- [What is being asked] Edit the lines between the one containing "You are a GUI" and the one containing "This screenshot has width=1280, height=720.", inclusive, so that "one action" becomes "a single action" and nothing else changes, then give back only those lines.

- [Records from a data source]

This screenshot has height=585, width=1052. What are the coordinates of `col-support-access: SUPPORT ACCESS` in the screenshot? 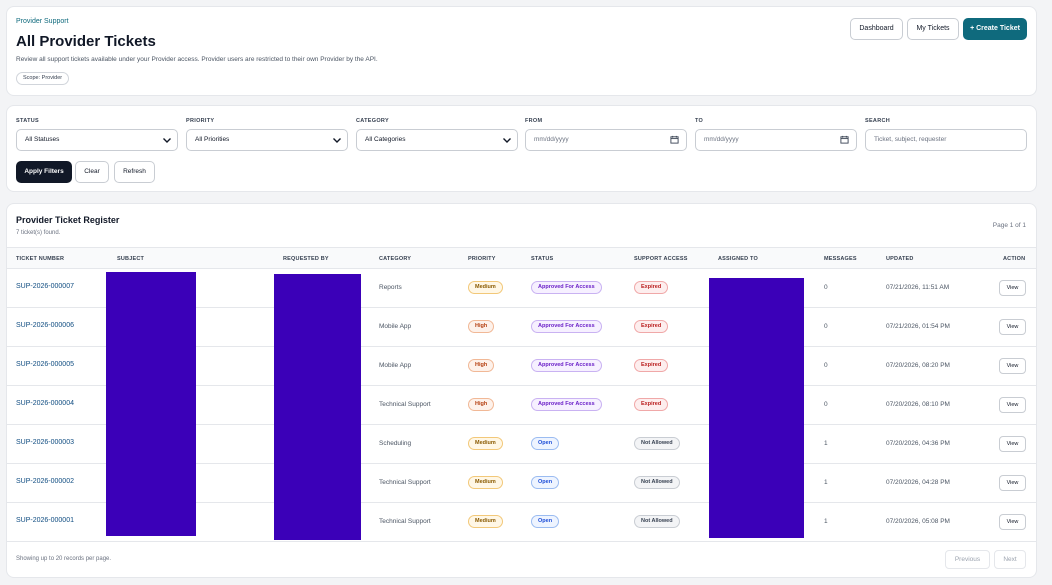 It's located at (661, 259).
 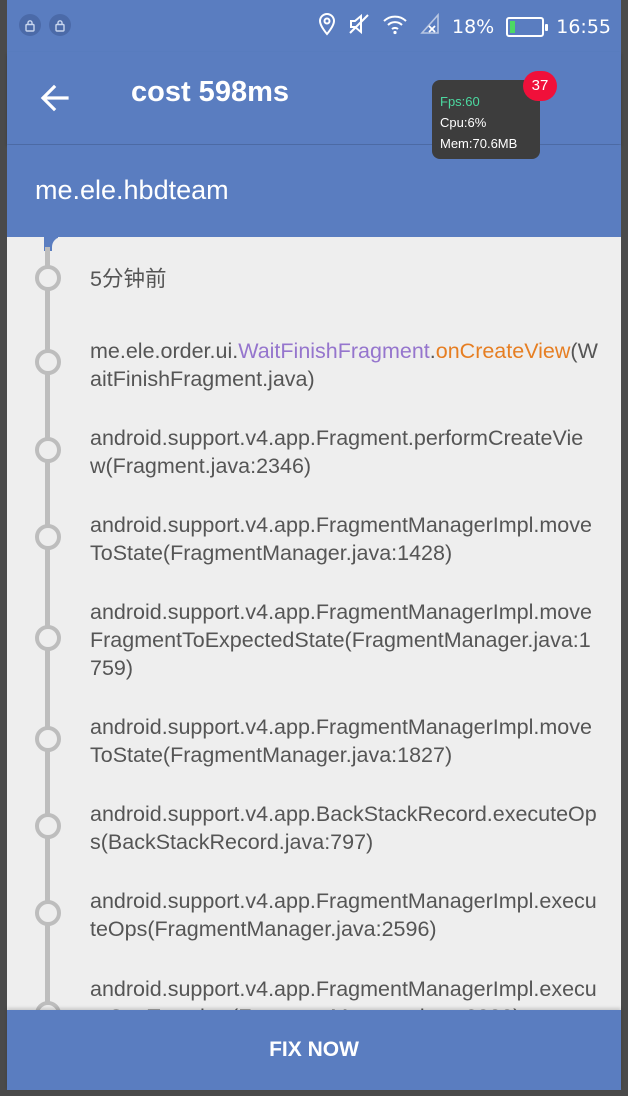 I want to click on battery-percent: 18%, so click(x=474, y=26).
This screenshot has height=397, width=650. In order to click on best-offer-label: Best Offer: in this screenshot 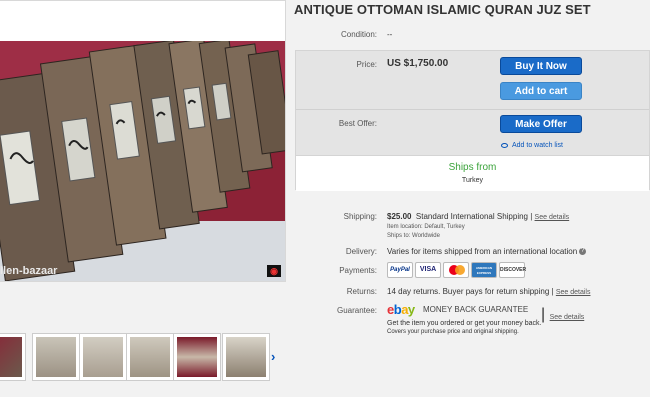, I will do `click(358, 124)`.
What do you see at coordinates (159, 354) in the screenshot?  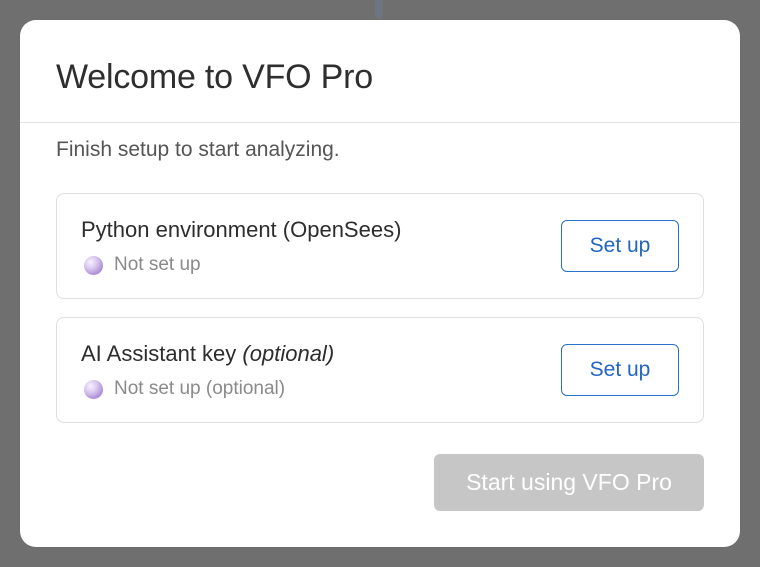 I see `setup-card-title-text: AI Assistant key` at bounding box center [159, 354].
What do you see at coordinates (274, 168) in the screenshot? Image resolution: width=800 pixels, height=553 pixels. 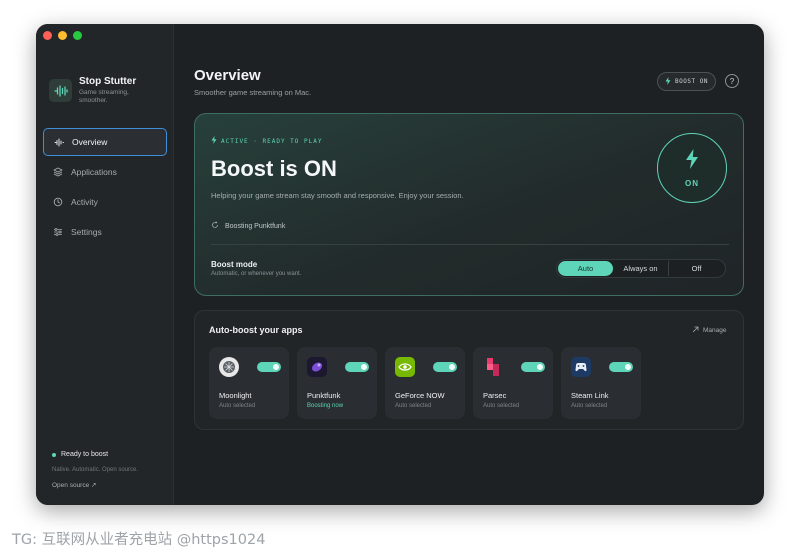 I see `boost-title: Boost is ON` at bounding box center [274, 168].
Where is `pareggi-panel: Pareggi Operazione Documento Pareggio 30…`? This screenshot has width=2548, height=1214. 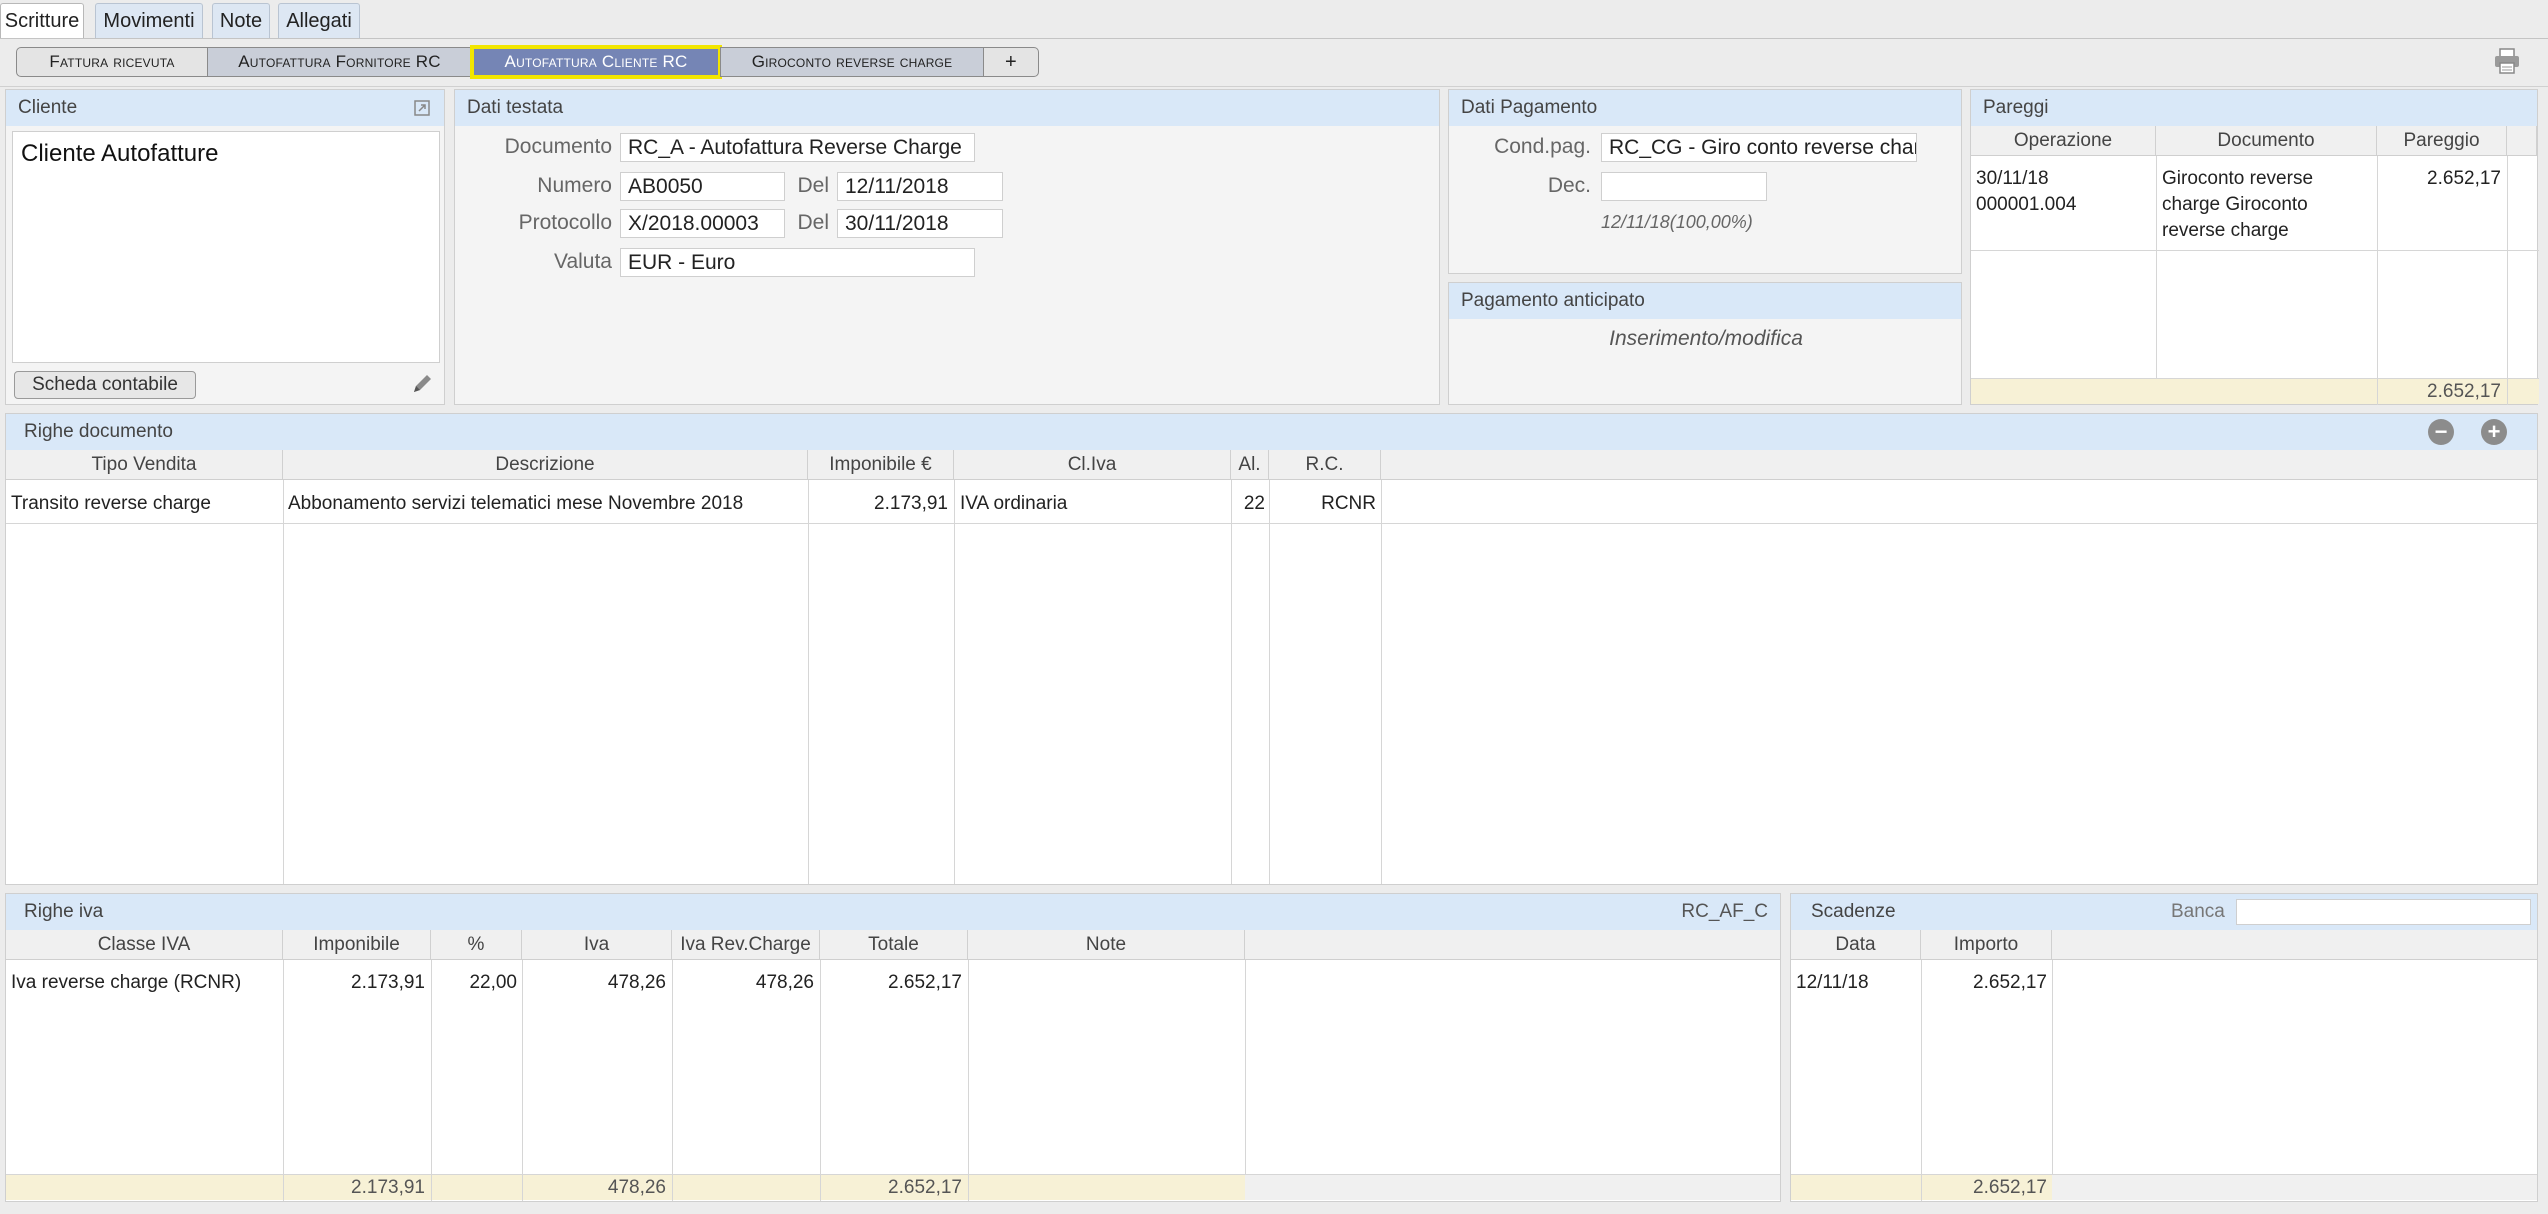
pareggi-panel: Pareggi Operazione Documento Pareggio 30… is located at coordinates (2254, 247).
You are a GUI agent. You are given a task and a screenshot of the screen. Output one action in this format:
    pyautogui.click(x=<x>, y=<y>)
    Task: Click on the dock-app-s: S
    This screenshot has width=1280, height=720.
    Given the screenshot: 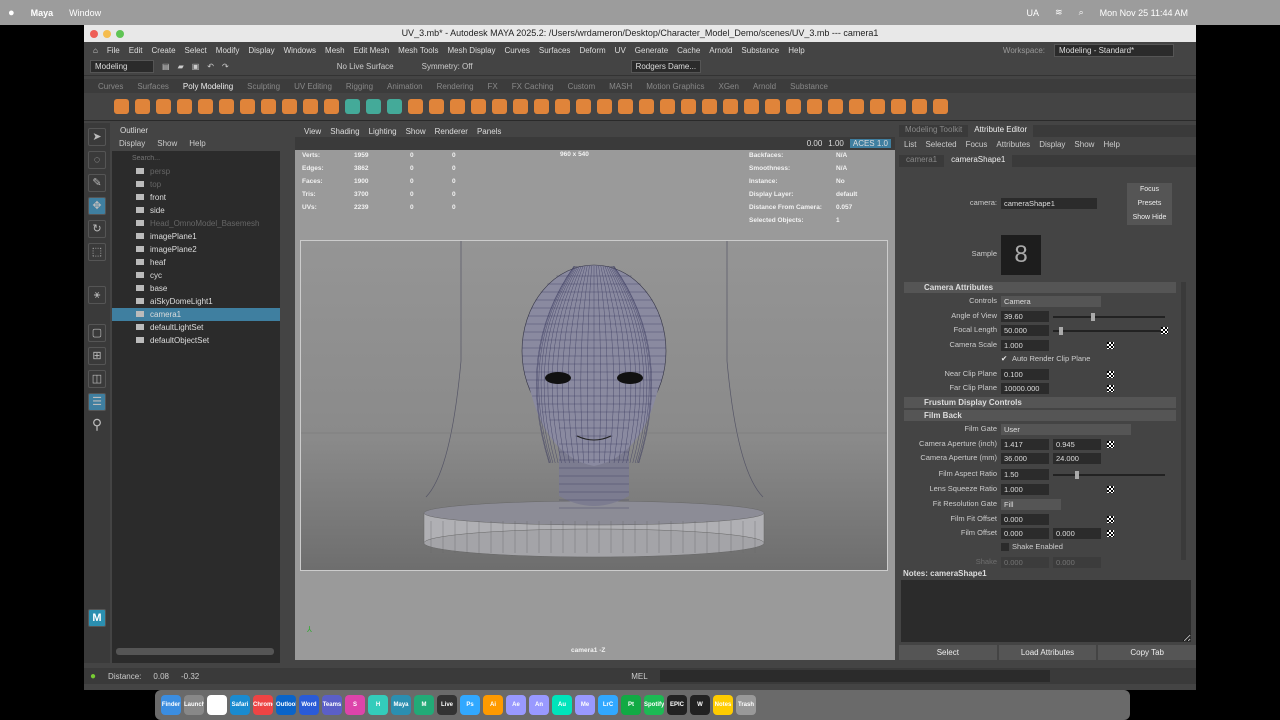 What is the action you would take?
    pyautogui.click(x=355, y=705)
    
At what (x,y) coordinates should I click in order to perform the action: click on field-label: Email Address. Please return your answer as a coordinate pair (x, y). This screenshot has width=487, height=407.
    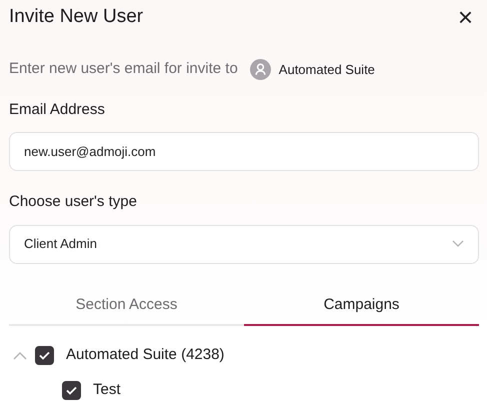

- [Result of the exercise]
You are a GUI agent. You are given a task and a screenshot of the screen. Output a single action in this format:
    pyautogui.click(x=<x>, y=<y>)
    Task: Click on the dock-app-s: S
    This screenshot has width=1280, height=720.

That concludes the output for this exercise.